[Dataset records]
..............................

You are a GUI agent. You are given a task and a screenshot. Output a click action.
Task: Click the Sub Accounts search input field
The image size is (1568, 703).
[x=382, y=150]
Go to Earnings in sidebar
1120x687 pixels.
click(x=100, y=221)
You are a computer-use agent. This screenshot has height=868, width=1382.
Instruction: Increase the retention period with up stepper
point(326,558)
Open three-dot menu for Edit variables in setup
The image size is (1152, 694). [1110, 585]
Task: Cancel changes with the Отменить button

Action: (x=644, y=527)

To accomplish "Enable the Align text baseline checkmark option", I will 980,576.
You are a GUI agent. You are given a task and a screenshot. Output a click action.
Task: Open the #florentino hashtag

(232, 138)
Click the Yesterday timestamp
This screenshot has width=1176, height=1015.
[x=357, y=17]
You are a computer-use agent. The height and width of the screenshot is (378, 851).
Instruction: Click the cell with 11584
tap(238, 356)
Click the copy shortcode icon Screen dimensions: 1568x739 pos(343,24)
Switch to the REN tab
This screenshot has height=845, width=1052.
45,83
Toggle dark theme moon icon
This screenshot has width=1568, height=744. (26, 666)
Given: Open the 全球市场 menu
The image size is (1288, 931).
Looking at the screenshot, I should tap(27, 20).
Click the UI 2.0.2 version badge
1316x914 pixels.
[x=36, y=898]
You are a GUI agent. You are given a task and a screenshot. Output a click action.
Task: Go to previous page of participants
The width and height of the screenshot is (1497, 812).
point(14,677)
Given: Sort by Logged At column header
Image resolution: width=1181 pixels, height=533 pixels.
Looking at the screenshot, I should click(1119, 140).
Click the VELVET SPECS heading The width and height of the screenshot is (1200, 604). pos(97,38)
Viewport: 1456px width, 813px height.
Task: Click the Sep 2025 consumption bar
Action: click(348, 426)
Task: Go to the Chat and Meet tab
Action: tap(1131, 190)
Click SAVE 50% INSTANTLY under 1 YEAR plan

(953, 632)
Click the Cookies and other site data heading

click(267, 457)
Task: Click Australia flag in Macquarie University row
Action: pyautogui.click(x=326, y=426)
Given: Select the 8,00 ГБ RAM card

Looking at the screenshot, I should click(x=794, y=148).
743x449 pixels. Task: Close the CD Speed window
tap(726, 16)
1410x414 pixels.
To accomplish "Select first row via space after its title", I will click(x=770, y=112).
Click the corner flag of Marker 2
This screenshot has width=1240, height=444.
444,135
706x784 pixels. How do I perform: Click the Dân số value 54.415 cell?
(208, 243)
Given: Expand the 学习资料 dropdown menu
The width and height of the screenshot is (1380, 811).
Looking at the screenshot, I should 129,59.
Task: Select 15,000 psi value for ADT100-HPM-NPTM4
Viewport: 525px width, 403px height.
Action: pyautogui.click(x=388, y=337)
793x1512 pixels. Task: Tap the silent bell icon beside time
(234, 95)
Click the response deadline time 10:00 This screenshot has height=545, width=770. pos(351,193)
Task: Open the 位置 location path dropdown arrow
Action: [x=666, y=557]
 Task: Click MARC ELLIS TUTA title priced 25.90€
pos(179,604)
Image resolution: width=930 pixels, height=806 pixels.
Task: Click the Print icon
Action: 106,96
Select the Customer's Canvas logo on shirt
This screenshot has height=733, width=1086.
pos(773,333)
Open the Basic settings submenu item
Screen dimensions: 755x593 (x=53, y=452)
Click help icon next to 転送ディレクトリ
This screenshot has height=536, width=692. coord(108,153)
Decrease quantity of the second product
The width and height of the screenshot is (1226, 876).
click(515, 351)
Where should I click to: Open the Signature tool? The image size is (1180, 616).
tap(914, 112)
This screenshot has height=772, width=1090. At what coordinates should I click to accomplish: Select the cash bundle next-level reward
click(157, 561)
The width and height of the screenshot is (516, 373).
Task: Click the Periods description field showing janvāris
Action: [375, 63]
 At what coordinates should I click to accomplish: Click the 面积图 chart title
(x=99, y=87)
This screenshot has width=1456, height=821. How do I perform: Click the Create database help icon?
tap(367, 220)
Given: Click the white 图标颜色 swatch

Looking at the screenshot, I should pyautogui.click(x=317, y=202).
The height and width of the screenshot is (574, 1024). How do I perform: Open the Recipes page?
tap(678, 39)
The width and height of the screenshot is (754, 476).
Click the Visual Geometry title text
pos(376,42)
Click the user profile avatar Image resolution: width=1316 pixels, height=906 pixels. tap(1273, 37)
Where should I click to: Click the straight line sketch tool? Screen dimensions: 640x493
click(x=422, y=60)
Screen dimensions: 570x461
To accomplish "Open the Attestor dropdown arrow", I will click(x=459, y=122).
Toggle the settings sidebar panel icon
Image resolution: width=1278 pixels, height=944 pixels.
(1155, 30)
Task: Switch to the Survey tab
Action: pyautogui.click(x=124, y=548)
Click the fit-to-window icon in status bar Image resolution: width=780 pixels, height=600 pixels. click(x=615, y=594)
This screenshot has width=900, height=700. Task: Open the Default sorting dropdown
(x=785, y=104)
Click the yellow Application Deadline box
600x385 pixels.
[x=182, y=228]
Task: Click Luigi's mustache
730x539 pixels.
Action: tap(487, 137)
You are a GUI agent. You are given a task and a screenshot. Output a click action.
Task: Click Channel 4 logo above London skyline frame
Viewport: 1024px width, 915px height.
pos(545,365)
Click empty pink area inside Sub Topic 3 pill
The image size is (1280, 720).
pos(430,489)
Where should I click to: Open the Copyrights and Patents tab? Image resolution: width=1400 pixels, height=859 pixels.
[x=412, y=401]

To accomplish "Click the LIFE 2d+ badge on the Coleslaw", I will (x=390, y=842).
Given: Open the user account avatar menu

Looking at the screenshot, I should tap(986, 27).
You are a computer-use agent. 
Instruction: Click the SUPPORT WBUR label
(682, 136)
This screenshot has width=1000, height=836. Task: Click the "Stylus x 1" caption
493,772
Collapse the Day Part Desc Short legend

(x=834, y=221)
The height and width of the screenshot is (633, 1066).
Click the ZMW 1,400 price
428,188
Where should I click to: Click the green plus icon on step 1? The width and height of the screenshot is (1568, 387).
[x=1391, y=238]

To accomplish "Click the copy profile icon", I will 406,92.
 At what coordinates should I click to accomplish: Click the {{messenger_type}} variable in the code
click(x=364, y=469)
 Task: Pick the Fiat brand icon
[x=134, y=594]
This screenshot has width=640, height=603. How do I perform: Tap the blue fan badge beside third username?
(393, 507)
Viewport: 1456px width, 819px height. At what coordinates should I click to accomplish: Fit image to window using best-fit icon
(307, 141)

..............................

> Problem: Set down exactly what runs from the line with "Viewport: 1456px width, 819px" to the last line of the data above, including both of those lines and no others.

> Result for this exercise:
Viewport: 1456px width, 819px height. At what coordinates should I click to accomplish: Fit image to window using best-fit icon
(307, 141)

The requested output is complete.